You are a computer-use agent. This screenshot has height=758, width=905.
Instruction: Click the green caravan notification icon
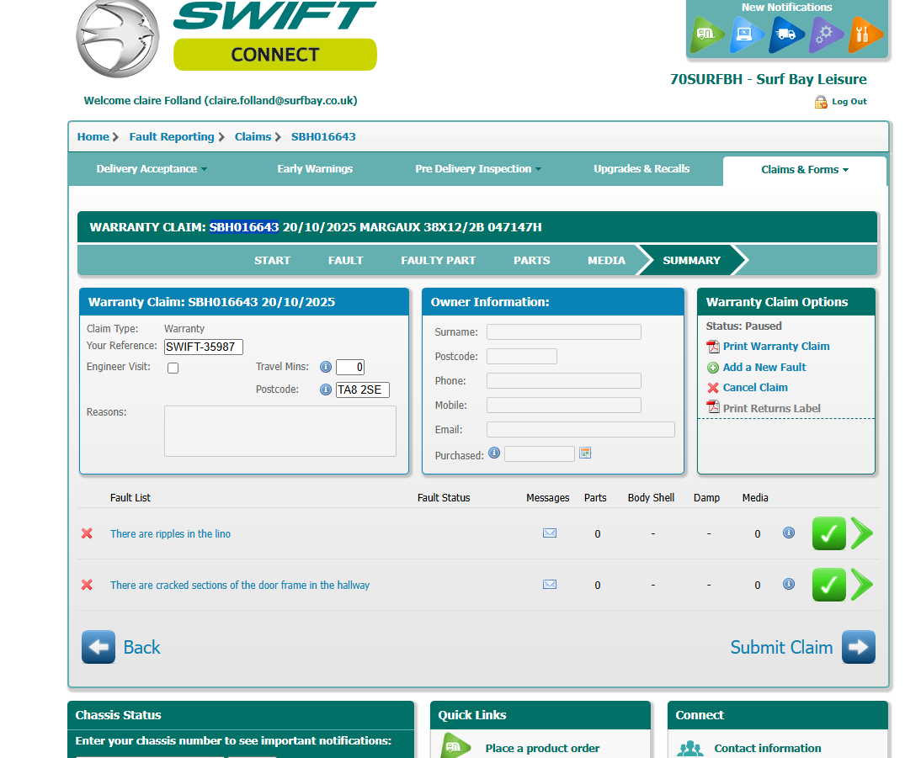tap(707, 35)
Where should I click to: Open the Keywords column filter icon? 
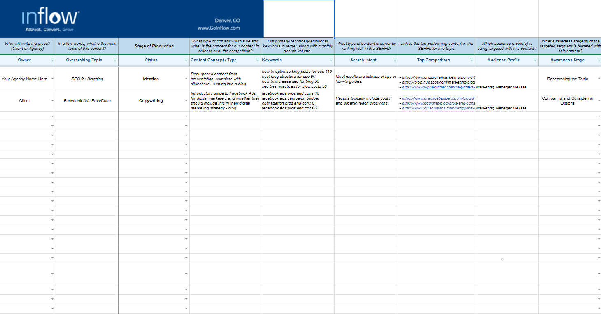tap(332, 60)
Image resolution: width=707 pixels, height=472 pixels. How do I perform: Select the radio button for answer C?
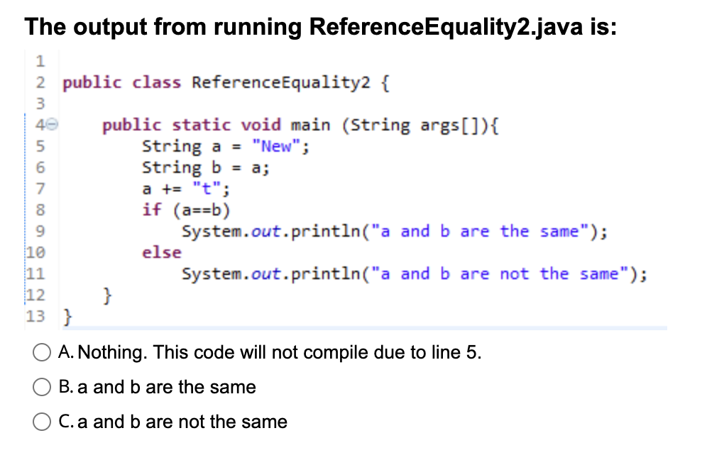(x=42, y=422)
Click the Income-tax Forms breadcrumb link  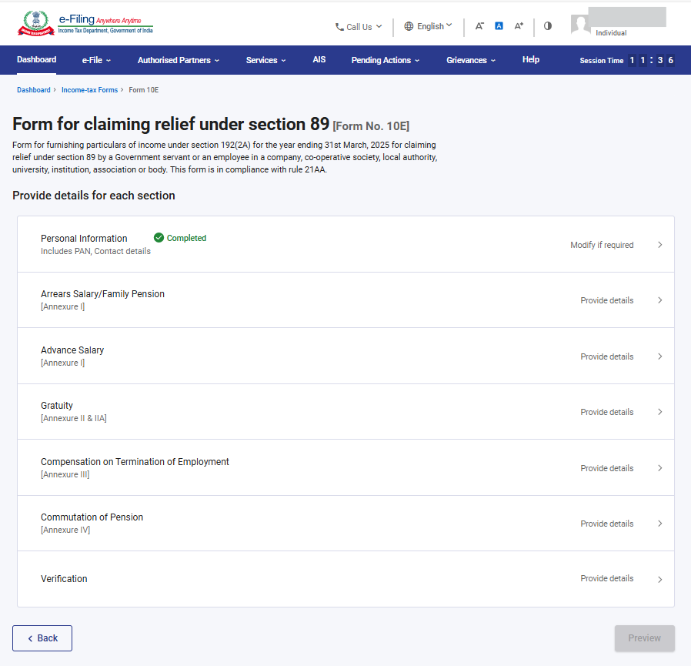pos(90,90)
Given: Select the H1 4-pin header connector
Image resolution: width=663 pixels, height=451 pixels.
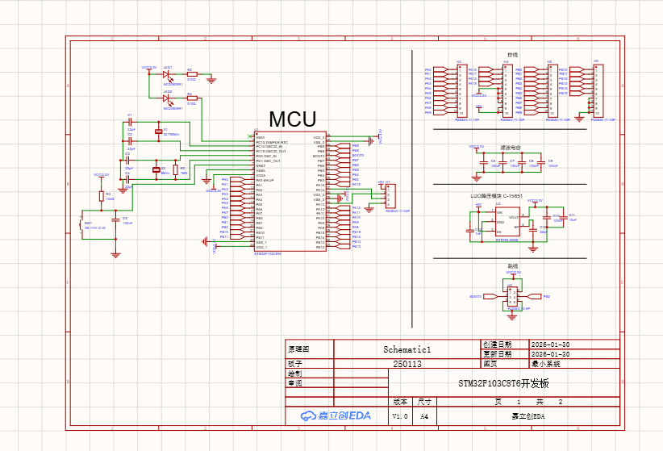Looking at the screenshot, I should 390,194.
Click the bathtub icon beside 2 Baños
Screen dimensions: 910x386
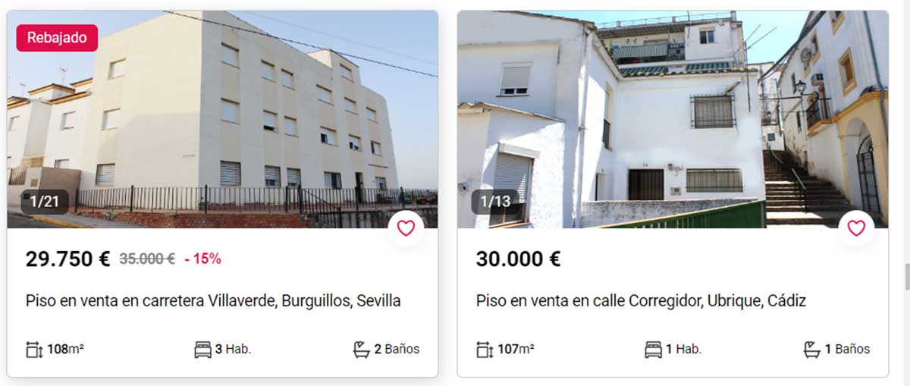coord(362,350)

++++

→ **Aim**
Turn the lines into a JSON list of strings, one string per line with blank lines skipped. Start at the line that has "Click the bathtub icon beside 2 Baños" and go through the last line, leaving out the pictures.

→ **Result of the exercise**
[
  "Click the bathtub icon beside 2 Baños",
  "Screen dimensions: 910x386",
  "coord(362,350)"
]